What the task requires >>
Among the lines of the data, copy those that hold "computer".

Pixel coordinate grounding data:
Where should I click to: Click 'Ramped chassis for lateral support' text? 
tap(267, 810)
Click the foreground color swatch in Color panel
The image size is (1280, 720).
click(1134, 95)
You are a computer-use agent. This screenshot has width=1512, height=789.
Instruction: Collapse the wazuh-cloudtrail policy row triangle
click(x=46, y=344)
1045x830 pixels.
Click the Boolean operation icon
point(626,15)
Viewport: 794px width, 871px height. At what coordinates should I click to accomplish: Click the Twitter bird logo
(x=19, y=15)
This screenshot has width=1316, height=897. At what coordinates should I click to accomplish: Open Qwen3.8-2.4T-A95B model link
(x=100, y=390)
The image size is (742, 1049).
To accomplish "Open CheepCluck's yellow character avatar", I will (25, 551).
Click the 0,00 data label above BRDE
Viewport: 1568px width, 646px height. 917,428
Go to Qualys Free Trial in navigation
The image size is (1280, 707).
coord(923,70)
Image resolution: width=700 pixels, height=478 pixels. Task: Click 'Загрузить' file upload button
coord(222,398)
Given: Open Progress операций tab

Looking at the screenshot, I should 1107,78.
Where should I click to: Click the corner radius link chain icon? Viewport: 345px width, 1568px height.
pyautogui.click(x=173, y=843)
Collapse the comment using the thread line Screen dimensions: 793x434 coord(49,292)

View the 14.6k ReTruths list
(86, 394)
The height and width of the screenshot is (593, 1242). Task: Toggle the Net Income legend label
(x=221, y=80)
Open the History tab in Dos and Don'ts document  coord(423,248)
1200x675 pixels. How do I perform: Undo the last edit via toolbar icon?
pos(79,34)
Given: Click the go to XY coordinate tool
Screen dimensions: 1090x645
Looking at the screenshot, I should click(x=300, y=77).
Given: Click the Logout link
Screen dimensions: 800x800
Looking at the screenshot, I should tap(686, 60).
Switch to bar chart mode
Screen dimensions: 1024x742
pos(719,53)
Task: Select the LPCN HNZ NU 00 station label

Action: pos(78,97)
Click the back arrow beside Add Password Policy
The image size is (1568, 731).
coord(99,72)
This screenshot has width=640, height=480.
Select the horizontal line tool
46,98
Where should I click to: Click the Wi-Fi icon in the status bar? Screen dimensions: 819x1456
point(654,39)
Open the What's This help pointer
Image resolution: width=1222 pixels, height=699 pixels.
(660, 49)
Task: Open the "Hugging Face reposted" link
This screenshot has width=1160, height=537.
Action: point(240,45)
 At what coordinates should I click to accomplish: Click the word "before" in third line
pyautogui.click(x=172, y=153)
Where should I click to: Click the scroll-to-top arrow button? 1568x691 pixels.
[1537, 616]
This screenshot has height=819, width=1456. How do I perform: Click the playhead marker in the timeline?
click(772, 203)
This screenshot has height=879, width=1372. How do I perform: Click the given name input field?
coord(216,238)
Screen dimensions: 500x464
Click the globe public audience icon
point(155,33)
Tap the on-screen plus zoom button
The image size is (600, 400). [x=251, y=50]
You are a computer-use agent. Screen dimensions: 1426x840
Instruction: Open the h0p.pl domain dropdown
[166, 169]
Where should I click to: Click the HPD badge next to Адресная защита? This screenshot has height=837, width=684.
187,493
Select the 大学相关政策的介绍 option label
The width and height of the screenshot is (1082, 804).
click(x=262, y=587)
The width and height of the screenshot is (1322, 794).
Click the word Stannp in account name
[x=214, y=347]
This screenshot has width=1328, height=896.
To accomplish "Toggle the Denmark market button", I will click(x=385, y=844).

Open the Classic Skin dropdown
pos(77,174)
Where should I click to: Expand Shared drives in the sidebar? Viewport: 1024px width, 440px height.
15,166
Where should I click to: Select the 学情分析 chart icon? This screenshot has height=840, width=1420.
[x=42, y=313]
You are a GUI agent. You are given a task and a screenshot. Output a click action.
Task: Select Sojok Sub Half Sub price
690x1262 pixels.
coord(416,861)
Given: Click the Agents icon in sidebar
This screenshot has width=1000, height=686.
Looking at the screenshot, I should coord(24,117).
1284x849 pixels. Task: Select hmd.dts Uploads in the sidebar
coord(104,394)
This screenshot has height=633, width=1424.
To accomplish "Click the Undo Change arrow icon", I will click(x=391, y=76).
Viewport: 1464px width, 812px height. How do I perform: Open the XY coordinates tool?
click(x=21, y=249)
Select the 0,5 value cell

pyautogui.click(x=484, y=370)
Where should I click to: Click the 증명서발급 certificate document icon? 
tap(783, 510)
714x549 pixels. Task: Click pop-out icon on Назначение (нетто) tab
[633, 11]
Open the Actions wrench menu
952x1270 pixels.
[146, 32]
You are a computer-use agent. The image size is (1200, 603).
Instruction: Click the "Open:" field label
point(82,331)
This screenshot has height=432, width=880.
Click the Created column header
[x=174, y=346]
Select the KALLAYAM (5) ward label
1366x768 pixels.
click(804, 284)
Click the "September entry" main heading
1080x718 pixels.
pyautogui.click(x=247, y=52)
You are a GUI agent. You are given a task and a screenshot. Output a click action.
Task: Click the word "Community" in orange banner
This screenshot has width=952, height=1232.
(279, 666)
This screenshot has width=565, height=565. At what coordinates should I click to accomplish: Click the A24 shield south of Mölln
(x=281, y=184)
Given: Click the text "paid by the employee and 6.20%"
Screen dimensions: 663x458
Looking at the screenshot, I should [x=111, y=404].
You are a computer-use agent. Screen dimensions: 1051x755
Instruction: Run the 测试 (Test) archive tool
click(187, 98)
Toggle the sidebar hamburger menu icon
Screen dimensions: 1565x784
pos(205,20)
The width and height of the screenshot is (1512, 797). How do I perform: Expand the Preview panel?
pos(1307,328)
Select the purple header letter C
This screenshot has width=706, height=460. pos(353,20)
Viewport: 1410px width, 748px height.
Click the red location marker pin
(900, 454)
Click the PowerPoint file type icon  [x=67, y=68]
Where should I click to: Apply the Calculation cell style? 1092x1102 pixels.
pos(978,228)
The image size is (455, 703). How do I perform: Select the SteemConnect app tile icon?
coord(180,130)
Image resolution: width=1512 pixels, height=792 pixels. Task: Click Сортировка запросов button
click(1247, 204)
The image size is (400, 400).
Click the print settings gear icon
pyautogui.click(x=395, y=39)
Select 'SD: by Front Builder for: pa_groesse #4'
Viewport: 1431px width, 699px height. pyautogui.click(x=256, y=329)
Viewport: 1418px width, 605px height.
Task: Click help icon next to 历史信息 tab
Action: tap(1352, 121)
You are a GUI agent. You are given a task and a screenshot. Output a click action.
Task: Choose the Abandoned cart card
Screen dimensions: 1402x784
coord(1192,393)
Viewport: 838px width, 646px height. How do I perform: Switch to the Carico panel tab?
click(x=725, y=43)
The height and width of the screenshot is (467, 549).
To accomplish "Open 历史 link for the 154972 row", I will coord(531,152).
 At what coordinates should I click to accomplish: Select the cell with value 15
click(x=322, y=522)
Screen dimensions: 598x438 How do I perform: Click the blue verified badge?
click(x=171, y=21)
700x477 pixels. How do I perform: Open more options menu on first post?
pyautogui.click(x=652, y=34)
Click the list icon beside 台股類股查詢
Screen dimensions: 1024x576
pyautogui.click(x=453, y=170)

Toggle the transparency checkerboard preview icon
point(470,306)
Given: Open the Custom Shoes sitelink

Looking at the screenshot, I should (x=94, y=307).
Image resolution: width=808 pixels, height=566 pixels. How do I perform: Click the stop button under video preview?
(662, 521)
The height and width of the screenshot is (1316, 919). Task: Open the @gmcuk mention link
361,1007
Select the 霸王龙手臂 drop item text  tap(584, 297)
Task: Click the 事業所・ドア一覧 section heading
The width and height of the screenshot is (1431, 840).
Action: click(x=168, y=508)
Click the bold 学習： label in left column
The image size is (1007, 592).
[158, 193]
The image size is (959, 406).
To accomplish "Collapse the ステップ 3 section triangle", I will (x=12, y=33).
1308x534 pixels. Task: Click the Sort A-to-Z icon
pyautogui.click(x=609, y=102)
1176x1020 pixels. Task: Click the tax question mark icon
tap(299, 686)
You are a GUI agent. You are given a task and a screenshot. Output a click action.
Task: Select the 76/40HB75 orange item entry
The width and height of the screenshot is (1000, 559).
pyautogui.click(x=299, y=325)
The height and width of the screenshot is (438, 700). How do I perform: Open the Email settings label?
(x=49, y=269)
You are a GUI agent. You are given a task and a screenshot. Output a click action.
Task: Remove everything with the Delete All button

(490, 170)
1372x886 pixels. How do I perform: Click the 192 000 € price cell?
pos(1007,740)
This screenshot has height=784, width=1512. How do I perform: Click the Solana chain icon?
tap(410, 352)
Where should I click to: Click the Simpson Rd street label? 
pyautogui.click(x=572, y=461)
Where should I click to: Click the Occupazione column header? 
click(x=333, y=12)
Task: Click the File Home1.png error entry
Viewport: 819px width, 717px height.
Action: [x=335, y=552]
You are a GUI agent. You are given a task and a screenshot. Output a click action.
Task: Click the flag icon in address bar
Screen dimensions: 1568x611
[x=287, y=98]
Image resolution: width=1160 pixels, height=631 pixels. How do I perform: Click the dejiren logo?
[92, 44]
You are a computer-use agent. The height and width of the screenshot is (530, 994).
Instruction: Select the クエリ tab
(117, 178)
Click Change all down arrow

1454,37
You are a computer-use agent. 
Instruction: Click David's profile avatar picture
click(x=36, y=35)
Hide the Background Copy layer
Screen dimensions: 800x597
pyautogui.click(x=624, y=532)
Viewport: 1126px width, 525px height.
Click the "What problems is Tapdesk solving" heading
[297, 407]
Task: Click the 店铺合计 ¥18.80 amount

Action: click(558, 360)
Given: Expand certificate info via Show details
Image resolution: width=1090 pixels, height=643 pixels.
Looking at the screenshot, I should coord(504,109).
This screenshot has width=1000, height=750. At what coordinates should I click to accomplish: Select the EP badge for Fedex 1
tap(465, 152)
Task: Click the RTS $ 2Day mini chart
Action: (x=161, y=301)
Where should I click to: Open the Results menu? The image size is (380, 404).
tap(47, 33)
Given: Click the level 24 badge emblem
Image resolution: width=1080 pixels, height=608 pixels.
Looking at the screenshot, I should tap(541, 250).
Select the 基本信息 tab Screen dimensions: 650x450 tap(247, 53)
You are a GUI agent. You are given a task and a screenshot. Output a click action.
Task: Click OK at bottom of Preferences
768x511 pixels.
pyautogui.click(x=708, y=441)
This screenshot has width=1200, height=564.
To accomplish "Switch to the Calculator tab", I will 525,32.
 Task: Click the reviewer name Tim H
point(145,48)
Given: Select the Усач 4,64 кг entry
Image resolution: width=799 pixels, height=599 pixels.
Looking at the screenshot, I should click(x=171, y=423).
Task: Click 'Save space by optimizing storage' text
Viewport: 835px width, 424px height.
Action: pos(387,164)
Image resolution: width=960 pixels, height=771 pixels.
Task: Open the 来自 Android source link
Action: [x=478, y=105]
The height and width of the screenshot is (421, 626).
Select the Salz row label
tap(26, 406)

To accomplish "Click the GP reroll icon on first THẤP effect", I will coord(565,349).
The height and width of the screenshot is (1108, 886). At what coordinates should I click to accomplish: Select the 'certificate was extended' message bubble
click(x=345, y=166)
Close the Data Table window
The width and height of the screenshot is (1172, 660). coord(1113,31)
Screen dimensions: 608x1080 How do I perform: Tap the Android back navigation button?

Task answer >>
You are a computer-use agent. This screenshot has width=1512, height=789.
You are a computer-use agent. Screen dimensions: 1426x840
You are a computer-use agent. The image size is (1200, 603).
You are a computer-use agent. Screen dimensions: 1051x755
You are a computer-use agent. The height and width of the screenshot is (530, 994).
You are a computer-use agent. 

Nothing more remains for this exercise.